Once you see the odd facial expressions and noises a guy makes while he is furiously beating off on top of you, it kind of puts things into perspective.
eating raw peppers to burn the taste of semen out of my mouth
In retrospect, getting to second base BEFORE anal wouldve been a good idea
Easy Mac is falling out of my sweatshirt as I'm walking down the street.
Restaurants Roasting People Who Gave Them Negative Yelp Reviews (25 Pics)
Makin mac and cheese without you. Definitely seem to do this better inside you. Splashed boiling water on my cock
HOW DID YOU GET DEPORTED FROM THE BAHAMAS
don't you dare blame getting arrested on me. you sugested we play the penis game and we all know I'm a strong competitor
We decided it was acceptable to walk out of class on a quest for Doritos. That high.

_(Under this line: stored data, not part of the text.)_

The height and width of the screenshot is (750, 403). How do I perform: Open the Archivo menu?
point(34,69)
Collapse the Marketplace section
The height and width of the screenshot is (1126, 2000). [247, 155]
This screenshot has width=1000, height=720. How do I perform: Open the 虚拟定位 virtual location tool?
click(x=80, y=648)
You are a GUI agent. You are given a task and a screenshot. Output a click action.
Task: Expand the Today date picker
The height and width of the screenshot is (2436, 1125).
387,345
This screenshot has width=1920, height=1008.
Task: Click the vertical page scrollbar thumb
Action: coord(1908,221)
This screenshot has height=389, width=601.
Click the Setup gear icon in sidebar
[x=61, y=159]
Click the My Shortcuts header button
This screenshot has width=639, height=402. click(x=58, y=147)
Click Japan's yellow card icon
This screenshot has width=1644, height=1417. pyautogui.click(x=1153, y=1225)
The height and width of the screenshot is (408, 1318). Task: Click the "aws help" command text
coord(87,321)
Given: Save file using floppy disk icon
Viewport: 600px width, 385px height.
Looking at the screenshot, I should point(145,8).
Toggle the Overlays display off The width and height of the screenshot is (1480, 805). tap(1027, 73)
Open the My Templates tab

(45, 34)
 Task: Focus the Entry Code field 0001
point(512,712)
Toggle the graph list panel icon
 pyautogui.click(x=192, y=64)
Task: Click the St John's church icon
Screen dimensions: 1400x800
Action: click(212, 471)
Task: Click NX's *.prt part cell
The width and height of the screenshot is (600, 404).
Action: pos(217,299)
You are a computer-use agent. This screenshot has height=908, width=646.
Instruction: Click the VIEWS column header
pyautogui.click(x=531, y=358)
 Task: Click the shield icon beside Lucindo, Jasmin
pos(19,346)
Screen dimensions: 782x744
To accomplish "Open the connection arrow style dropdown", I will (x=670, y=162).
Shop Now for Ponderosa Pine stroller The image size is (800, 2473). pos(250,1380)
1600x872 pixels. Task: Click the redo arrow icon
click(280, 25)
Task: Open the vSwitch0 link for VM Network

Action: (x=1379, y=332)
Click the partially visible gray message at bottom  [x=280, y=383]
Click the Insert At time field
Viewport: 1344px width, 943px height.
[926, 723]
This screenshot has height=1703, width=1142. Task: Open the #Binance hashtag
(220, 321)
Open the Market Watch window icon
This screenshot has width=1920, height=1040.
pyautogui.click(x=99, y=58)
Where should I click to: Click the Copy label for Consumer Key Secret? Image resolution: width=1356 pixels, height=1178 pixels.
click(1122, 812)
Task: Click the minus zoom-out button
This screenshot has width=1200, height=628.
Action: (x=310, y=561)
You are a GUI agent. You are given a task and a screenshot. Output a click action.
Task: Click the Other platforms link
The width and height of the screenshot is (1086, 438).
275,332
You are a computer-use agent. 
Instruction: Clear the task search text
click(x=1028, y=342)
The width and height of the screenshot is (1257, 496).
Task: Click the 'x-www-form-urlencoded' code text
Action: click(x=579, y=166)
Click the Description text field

I am at Brians in a pirate costume, what the hell am I thinking
Woman Posts Harassing DMs From Creep Online, Now He’s Upset Because People Told His Mom
Sweet tea and masterbation. It's how I manage.
Today is National Blunt Day in the Great State of Me. Come ovah
He said something last night about making crepes, but after getting pissed on in bed, I question everything.
What exactly is it about Doctor Who thigh high socks with a matching shirt that says "take me I'm yours!"
Look, I tried but his dick tasted like disappointment.
Who brings a stripper to breakfast at the dining hall? What was the plan? Impress her with his meal plan?